She was reduced, therefore, to dwelling on his moral deficiencies; and one of the most obvious of these was his refusal to take things seriously. On this occasion, however, some ulterior purpose kept her from taking up his taunt.
"I'm not in the least ashamed!" she repeated, with the air of shaking a banner to the wind; but the domestic atmosphere being calm, the banner drooped unheroically.
"That," said Lethbury judicially, "encourages me to infer that you ought to be, and that, consequently, you've been giving yourself the unusual pleasure of doing something I shouldn't approve of."
She met this with an almost solemn directness. "No," she said. "You won't approve of it. I've allowed for that."
"Ah," he exclaimed, setting down his liqueur-glass. "You've worked out the whole problem, eh?"
"I believe so."
"That's uncommonly interesting. And what is it?"
She looked at him quietly. "A baby."
If it was seldom given her to surprise him, she had attained the distinction for once.
"A baby?"
"Yes."
"A—human baby?"
"Of course!" she cried, with the virtuous resentment of the woman who has never allowed dogs in the house.
Lethbury's puzzled stare broke into a fresh smile. "A baby I sha'n't approve of? Well, in the abstract I don't think much of them, I admit. Is this an abstract baby?"
Again she frowned at the adjective; but she had reached a pitch of exaltation at which such obstacles could not deter her.
"It's the loveliest baby—" she murmured.
"Ah, then it's concrete. It exists. In this harsh world it draws its breath in pain—"
"It's the healthiest child I ever saw!" she indignantly corrected.
"You've seen it, then?"
Again the accusing blush suffused her. "Yes—I've seen it."
"And to whom does the paragon belong?"
And here indeed she confounded him. "To me—I hope," she declared.
He pushed his chair back with an inarticulate murmur. "To you—?"
"To us," she corrected.
"Good Lord!" he said. If there had been the least hint of hallucination in her transparent gaze—but no: it was as clear, as shallow, as easily fathomable as when he had first suffered the sharp surprise of striking bottom in it.
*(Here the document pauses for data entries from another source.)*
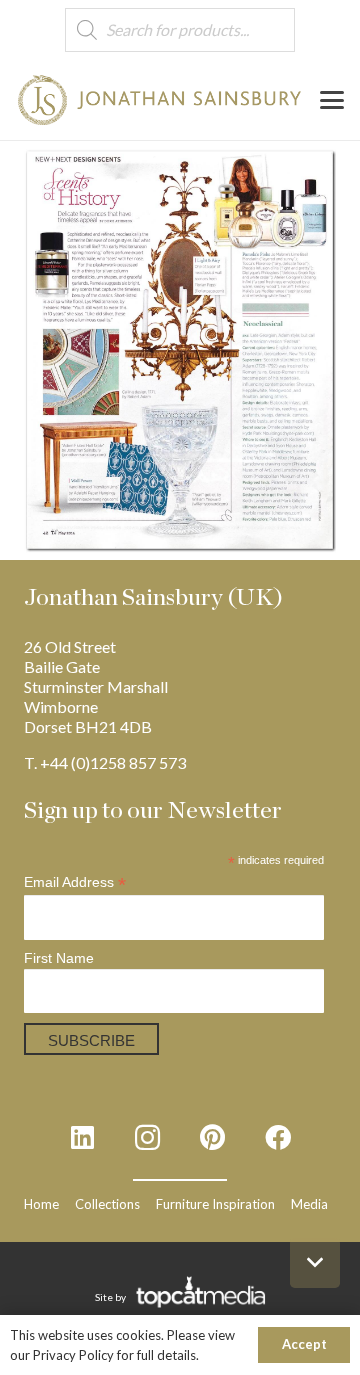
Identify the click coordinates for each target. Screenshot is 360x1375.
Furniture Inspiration (215, 1204)
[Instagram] (147, 1137)
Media (309, 1204)
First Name (59, 958)
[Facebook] (277, 1137)
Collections (107, 1204)
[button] (332, 100)
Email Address (75, 882)
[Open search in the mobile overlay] (180, 30)
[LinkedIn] (82, 1137)
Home (41, 1204)
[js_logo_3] (159, 100)
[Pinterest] (212, 1137)
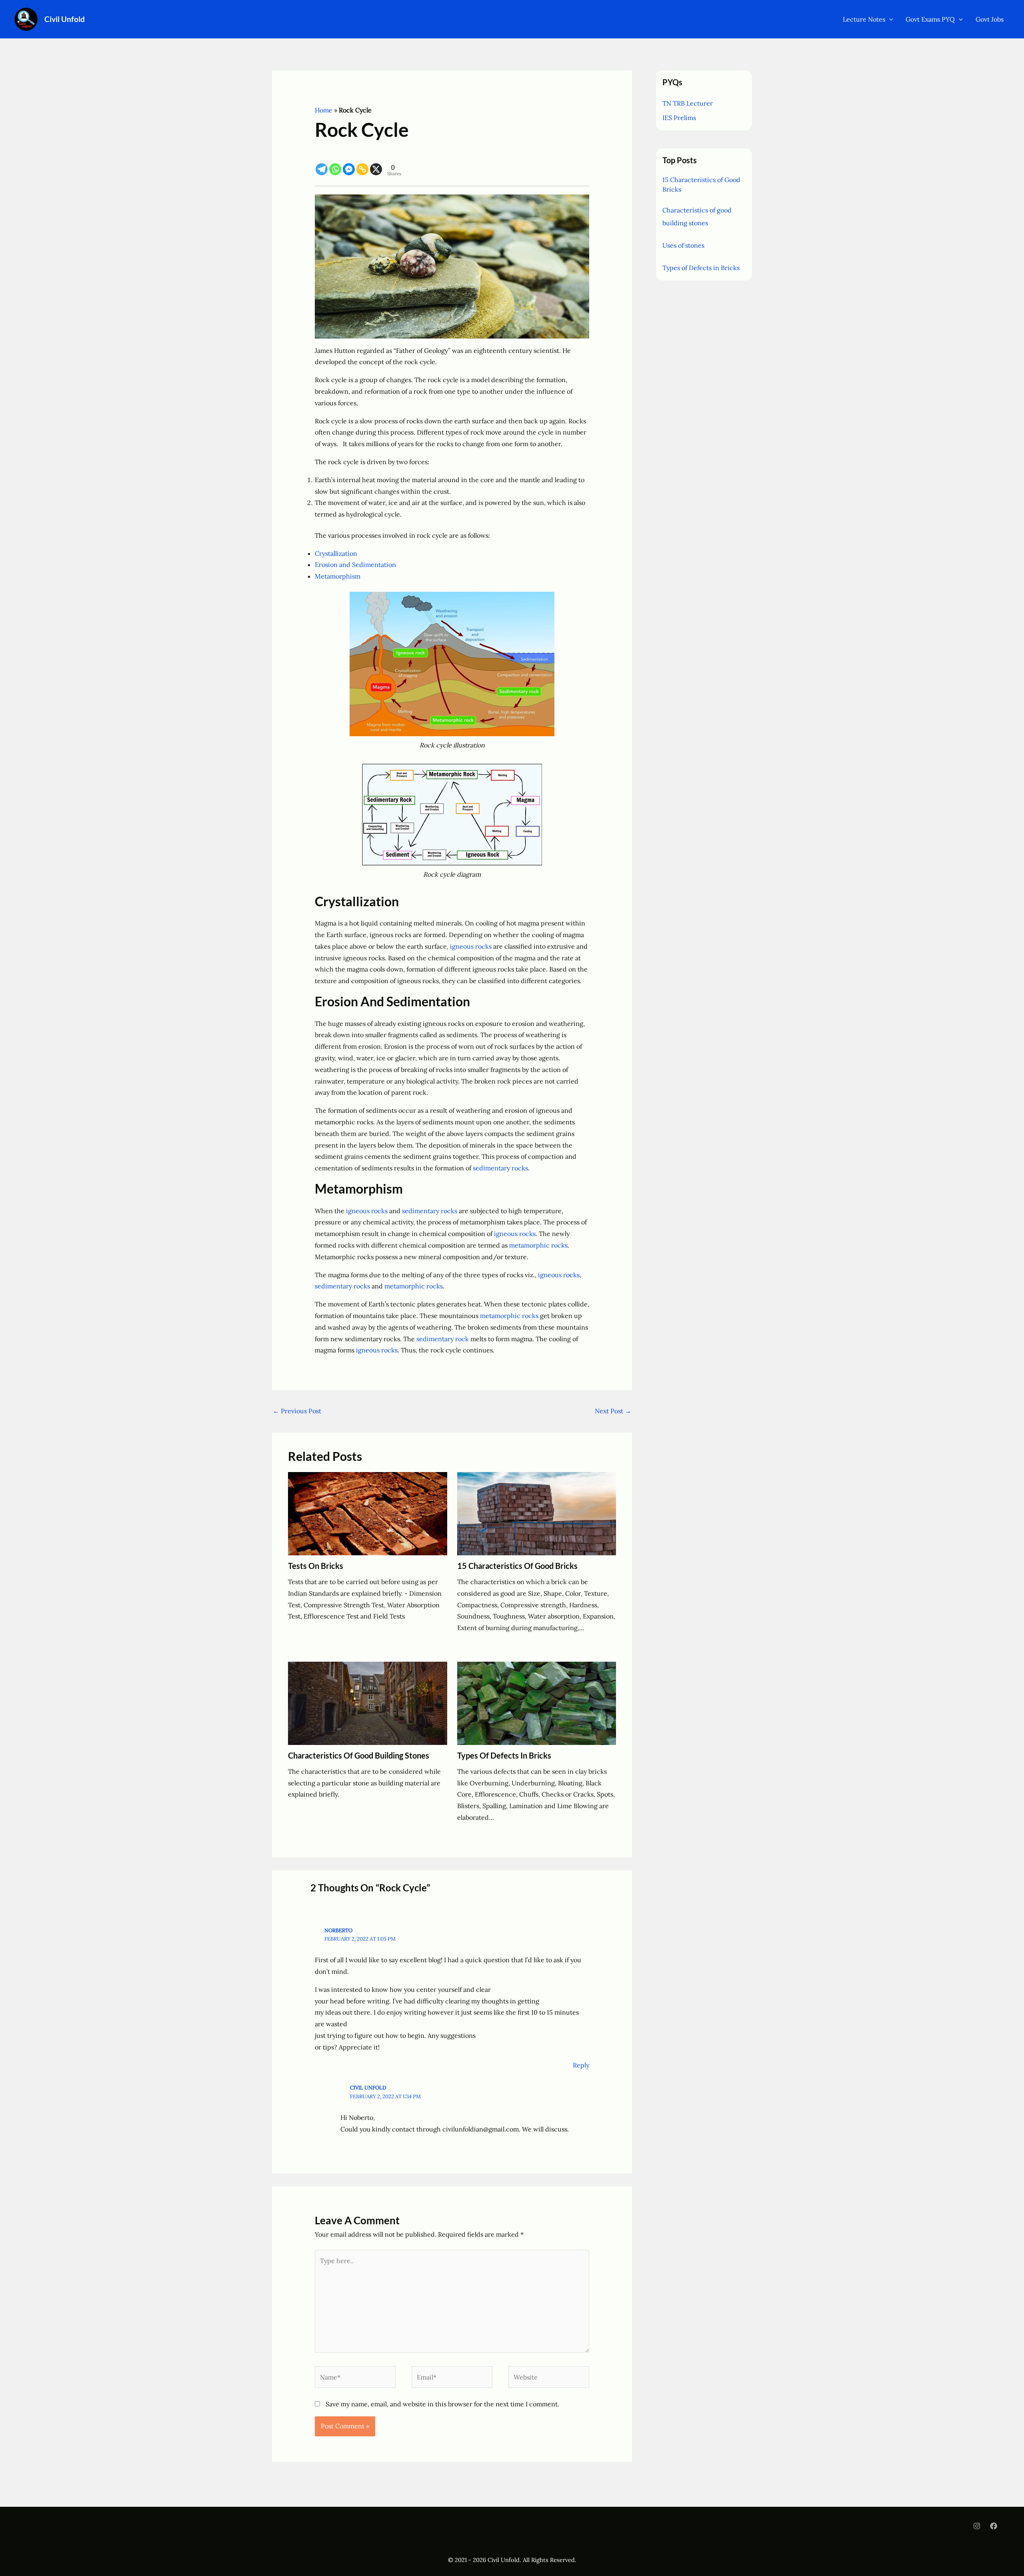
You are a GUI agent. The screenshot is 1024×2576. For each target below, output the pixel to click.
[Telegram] (322, 163)
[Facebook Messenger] (349, 163)
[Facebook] (993, 2526)
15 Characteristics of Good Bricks (517, 1565)
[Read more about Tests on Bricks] (367, 1513)
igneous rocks (471, 946)
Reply (581, 2065)
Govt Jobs (990, 19)
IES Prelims (679, 118)
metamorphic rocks (538, 1245)
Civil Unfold (64, 19)
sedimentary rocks (500, 1168)
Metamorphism (337, 576)
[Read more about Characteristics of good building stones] (367, 1703)
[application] (889, 19)
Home (323, 110)
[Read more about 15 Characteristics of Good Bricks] (536, 1513)
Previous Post (297, 1411)
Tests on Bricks (315, 1565)
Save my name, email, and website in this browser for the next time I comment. (442, 2404)
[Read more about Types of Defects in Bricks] (536, 1703)
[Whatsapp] (335, 163)
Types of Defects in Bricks (504, 1755)
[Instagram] (976, 2526)
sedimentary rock (442, 1339)
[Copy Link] (362, 163)
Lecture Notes (864, 19)
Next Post (613, 1411)
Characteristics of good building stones (358, 1755)
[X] (376, 163)
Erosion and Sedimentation (355, 565)
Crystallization (336, 553)
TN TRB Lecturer (687, 103)
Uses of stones (683, 245)
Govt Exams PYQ (930, 19)
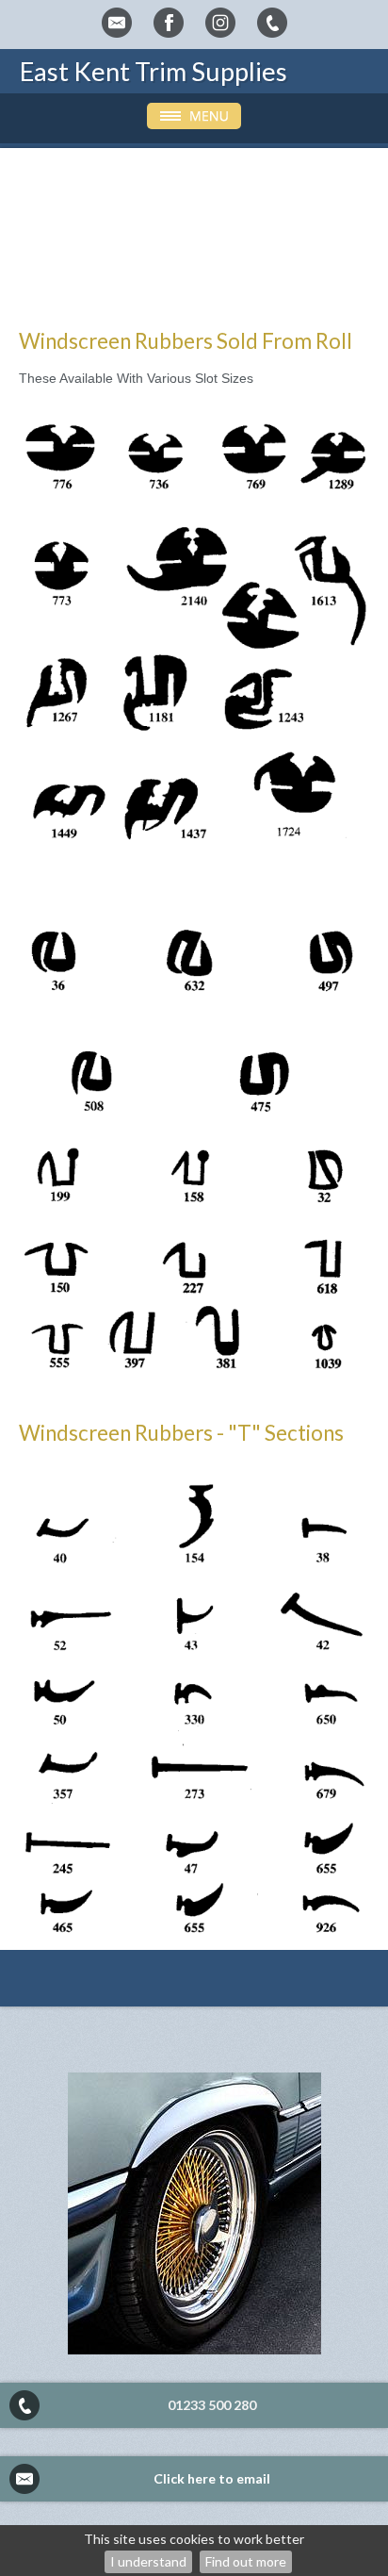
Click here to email (212, 2478)
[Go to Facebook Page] (168, 22)
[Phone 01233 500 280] (272, 22)
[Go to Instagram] (220, 22)
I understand (148, 2561)
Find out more (245, 2561)
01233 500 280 (212, 2405)
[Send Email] (116, 22)
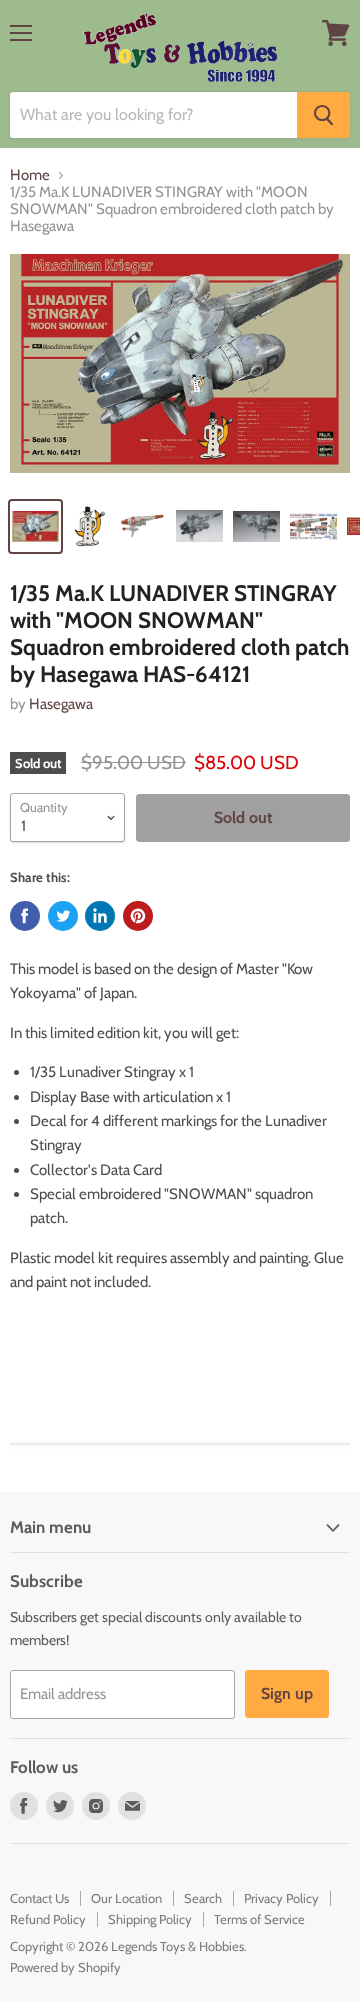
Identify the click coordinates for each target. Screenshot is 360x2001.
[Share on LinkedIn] (100, 916)
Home (30, 175)
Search (203, 1898)
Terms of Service (259, 1919)
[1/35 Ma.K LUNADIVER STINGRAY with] (180, 369)
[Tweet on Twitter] (63, 916)
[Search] (323, 115)
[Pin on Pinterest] (138, 916)
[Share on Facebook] (25, 916)
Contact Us (39, 1898)
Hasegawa (61, 704)
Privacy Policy (281, 1898)
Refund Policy (48, 1919)
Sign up (287, 1693)
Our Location (126, 1898)
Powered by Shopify (65, 1967)
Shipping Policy (150, 1919)
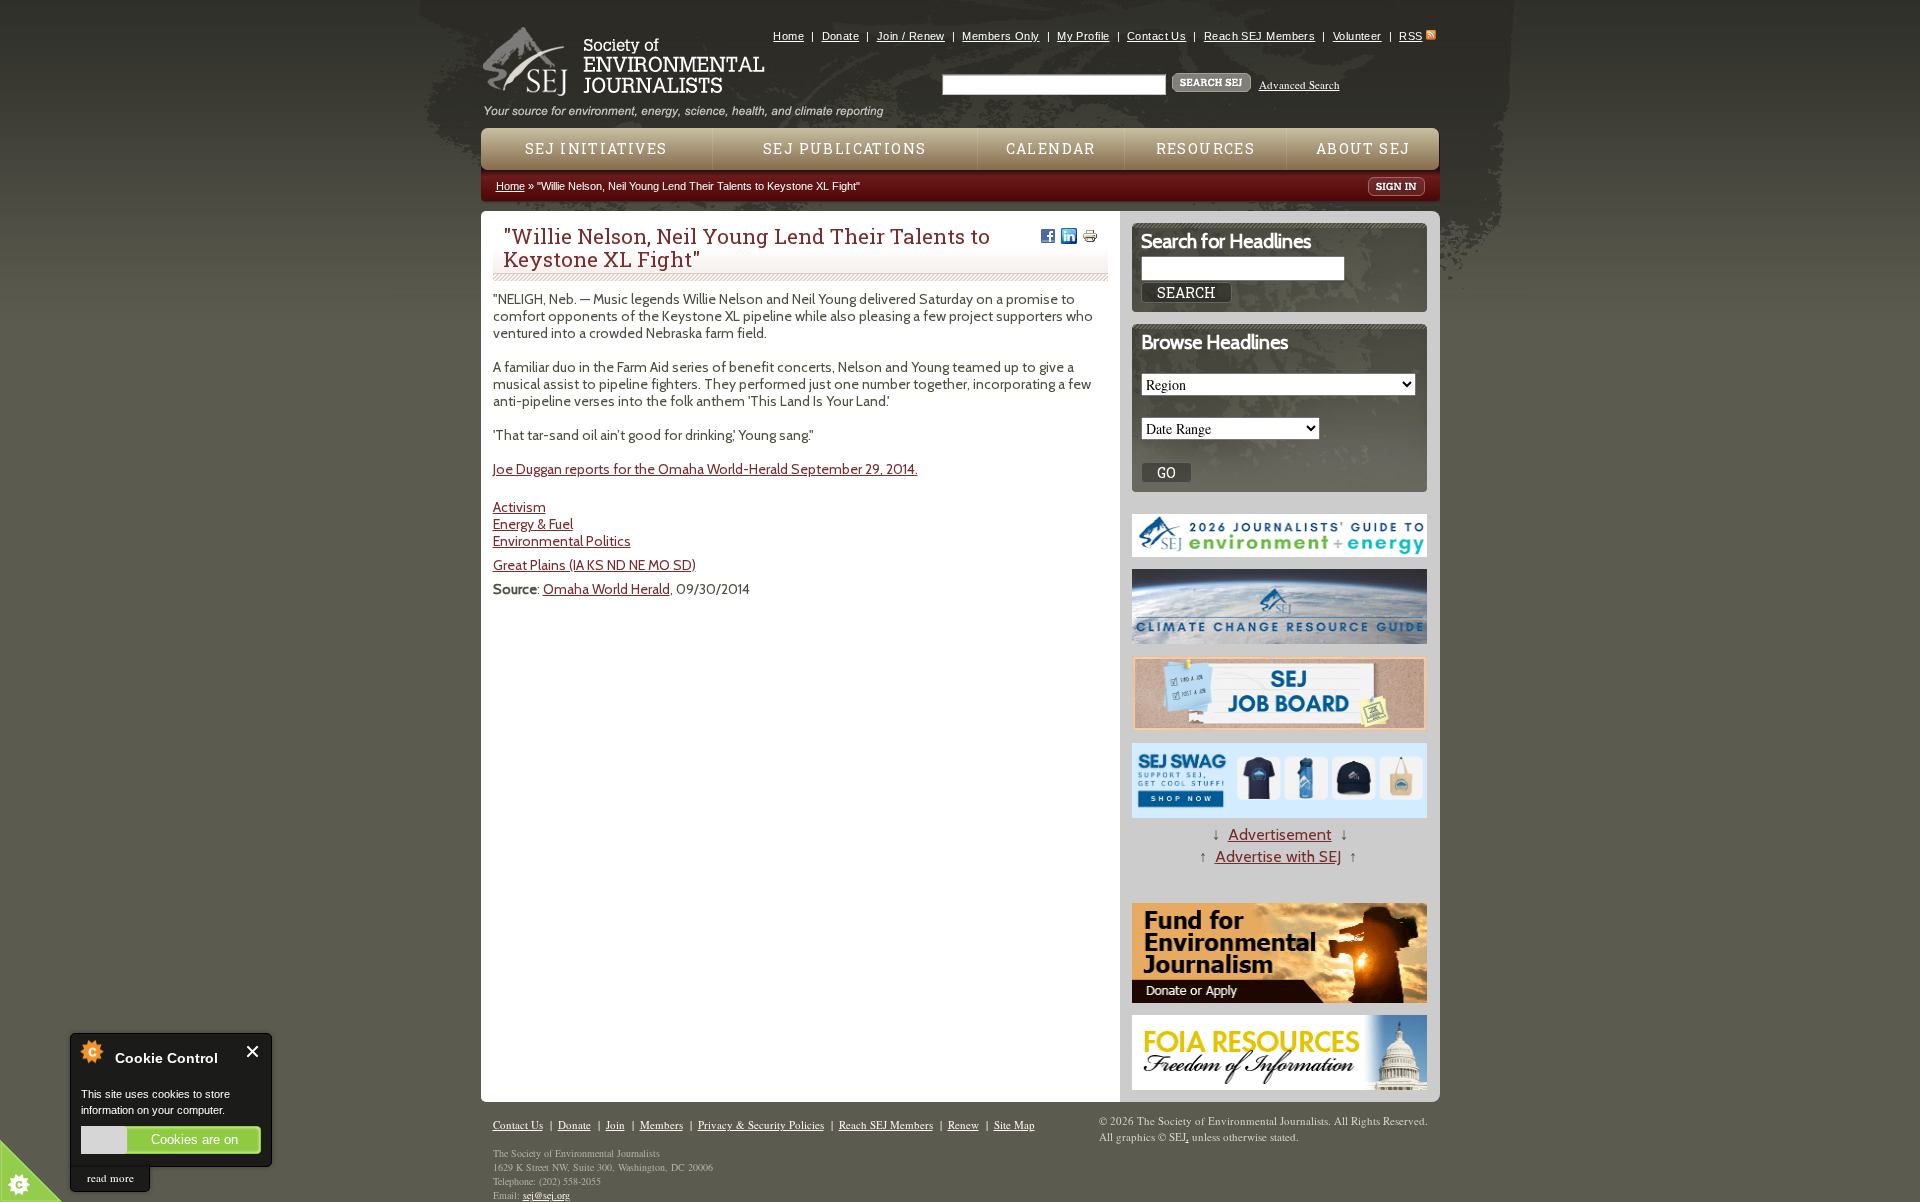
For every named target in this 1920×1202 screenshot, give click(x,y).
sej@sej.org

It occurred to him that perhaps she was trying to be funny: he knew that there is nothing more cryptic than the humor of the unhumorous.
"Is it a joke?" he faltered.
"Oh, I hope not. I want it so much to be a reality—"
He paused to smile at the limitations of a world in which jokes were not realities, and continued gently: "But since it is one already—"
"To us, I mean: to you and me. I want—" her voice wavered, and her eyes with it. "I have always wanted so dreadfully...it has been such a disappointment...not to..."
"I see," said Lethbury slowly.
But he had not seen before. It seemed curious, now, that he had never thought of her taking it in that way, had never surmised any hidden depths beneath her outspread obviousness. He felt as though he had touched a secret spring in her mind.
There was a moment's silence, moist and tremulous on her part, awkward and slightly irritated on his.
"You've been lonely, I suppose?" he began. It was odd, having suddenly to reckon with the stranger who gazed at him out of her trivial eyes.
"At times," she said.
"I'm sorry."
"It was not your fault. A man has so many occupations; and women who are clever—or very handsome—I suppose that's an occupation too. Sometimes I've felt that when dinner was ordered I had nothing to do till the next day."
"Oh," he groaned.
"It wasn't your fault," she insisted. "I never told you—but when I chose that rose-bud paper for the front room upstairs, I always thought—"
"Well—?"
"It would be such a pretty paper—for a baby—to wake up in. That was years ago, of course; but it was rather an expensive paper... and it hasn't faded in the least..." she broke off incoherently.
"It hasn't faded?"
"No—and so I thought...as we don't use the room for anything ... now that Aunt Sophronia is dead...I thought I might... you might...oh, Julian, if you could only have seen it just waking up in its crib!"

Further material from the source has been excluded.